*Texte fourni*:
La jurisprudence s’est logiquement orientée en ce sens. La cour d’appel de Limoges a ainsi, par exemple, considéré dans une décision du 25 août 2005, que la concubine du défunt, qui vivait avec lui depuis cinq ans, “apparaît comme ayant été la personne la plus proche du défunt au cours des dernières années”.

 

III. Les conflits liés aux enterrements : les litiges les plus fréquents

En termes de conflits, ce sont ceux liés à la succession qui sont les plus fréquents. Le testament du défunt peut par exemple stipuler des mentions avantageant l’un ou l’autre des enfants, ce qui peut entraîner des jalousies et des contestations. Des conflits familiaux peuvent aussi apparaître au décès d’un proche quant à la gestion des biens en indivision, ou quant à la volonté d’un des indivisaires de quitter l’indivision.

Par ailleurs en ce qui concerne le testament, il convient de préciser qu’à défaut de testament par lequel le défunt exprimerait ses volontés quant à l’organisation de ses funérailles, “il convient de rechercher quelle aurait été la volonté du défunt s’il s’était exprimé”.

Dans un arrêt de 2005, la Cour de cassation affirme ainsi que “l’ordonnance qui retient exactement qu’il convenait de chercher par tous moyens quelles avaient été les intentions du défunt […] constate d’abord qu’Amar B., s’il n’était pas pratiquant régulier, était de tradition musulmane, qu’il avait manifesté le vœu d’être inhumé et que rien ne permettait d’affirmer qu’il eut entendu rompre tous liens avec cette tradition” (3). Il s’agit alors pour les proches en conflit à propos des modalités de funérailles du défunt d’établir quels étaient les souhaits de ce dernier sur ce point.

*Problème court A*: Dites si chacune des affirmations suivantes concorde avec le texte fourni, en répondant par oui ou par non et en citant les mots du texte qui permettent de trancher. (i) La cour d'appel de Limoges a rendu sa décision le 25 août 2005. (ii) Les conflits les plus fréquents sont ceux liés à la gestion des biens en indivision. (iii) La concubine vivait avec le défunt depuis dix ans.

*Entrées fournies*:
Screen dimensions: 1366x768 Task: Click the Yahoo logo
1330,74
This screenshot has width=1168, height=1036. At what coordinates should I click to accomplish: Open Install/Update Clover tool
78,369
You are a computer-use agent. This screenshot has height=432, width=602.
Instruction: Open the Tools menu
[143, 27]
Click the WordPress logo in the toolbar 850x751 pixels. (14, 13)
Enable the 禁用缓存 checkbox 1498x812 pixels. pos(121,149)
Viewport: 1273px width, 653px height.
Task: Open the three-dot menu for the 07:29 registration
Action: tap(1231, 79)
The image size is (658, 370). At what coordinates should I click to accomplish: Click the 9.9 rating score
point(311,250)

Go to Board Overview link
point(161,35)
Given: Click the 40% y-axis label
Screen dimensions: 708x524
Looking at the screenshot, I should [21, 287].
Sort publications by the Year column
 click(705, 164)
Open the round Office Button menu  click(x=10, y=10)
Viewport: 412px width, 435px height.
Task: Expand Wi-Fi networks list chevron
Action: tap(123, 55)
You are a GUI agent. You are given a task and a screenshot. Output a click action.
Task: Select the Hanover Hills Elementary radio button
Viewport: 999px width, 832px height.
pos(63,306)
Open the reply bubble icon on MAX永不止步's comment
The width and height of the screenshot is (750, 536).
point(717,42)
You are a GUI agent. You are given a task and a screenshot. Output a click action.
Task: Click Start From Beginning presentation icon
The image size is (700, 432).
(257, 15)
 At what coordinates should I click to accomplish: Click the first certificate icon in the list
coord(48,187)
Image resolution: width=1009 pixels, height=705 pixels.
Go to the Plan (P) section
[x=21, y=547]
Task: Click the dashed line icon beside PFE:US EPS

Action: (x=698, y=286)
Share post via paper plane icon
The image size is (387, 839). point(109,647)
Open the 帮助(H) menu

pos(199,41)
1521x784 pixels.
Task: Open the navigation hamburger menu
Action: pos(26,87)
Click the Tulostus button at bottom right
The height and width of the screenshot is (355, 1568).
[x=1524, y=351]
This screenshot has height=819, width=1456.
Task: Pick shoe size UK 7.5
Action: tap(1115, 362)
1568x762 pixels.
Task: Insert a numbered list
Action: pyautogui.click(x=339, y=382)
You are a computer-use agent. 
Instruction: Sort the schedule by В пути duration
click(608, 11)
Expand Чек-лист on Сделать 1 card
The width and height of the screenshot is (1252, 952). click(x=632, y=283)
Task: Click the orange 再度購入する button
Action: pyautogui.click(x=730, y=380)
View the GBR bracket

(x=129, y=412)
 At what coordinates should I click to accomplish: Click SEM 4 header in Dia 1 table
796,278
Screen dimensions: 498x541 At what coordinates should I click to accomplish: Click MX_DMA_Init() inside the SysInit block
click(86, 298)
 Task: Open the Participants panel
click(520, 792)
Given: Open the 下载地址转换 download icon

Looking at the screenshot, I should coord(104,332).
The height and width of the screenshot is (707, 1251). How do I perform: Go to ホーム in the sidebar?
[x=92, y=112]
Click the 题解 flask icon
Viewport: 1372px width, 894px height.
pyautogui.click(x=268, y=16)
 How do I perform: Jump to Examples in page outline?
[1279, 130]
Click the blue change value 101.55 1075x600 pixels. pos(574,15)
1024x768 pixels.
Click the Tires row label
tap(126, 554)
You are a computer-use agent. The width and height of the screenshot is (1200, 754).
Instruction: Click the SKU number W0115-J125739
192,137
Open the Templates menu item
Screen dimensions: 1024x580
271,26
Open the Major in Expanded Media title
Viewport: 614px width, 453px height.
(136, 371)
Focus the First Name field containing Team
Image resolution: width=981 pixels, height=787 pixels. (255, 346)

*Problème court B*: Présentez sous forme de liste numérotée la partie des entrées qui s'ouvre sur la première ligne des entrées et se ferme sur la ligne contenant "[x=21, y=547]", ces deux lignes incluses. Omettez les lignes vides.

*Résultat attendu A*:
(i) Oui : « dans une décision du 25 août 2005 ».
(ii) Non : « ce sont ceux liés à la succession qui sont les plus fréquents ».
(iii) Non : « qui vivait avec lui depuis cinq ans ».

*Résultat attendu B*:
1. Screen dimensions: 1366x768 Task: Click the Yahoo logo
2. 1330,74
3. This screenshot has width=1168, height=1036. At what coordinates should I click to accomplish: Open Install/Update Clover tool
4. 78,369
5. You are a computer-use agent. This screenshot has height=432, width=602.
6. Instruction: Open the Tools menu
7. [143, 27]
8. Click the WordPress logo in the toolbar 850x751 pixels. (14, 13)
9. Enable the 禁用缓存 checkbox 1498x812 pixels. pos(121,149)
10. Viewport: 1273px width, 653px height.
11. Task: Open the three-dot menu for the 07:29 registration
12. Action: tap(1231, 79)
13. The image size is (658, 370). At what coordinates should I click to accomplish: Click the 9.9 rating score
14. point(311,250)
15. Go to Board Overview link
16. point(161,35)
17. Given: Click the 40% y-axis label
18. Screen dimensions: 708x524
19. Looking at the screenshot, I should [21, 287].
20. Sort publications by the Year column
21.  click(705, 164)
22. Open the round Office Button menu  click(x=10, y=10)
23. Viewport: 412px width, 435px height.
24. Task: Expand Wi-Fi networks list chevron
25. Action: tap(123, 55)
26. You are a GUI agent. You are given a task and a screenshot. Output a click action.
27. Task: Select the Hanover Hills Elementary radio button
28. Viewport: 999px width, 832px height.
29. pos(63,306)
30. Open the reply bubble icon on MAX永不止步's comment
31. The width and height of the screenshot is (750, 536).
32. point(717,42)
33. You are a GUI agent. You are given a task and a screenshot. Output a click action.
34. Task: Click Start From Beginning presentation icon
35. The image size is (700, 432).
36. (257, 15)
37.  At what coordinates should I click to accomplish: Click the first certificate icon in the list
38. coord(48,187)
39. Image resolution: width=1009 pixels, height=705 pixels.
40. Go to the Plan (P) section
41. [x=21, y=547]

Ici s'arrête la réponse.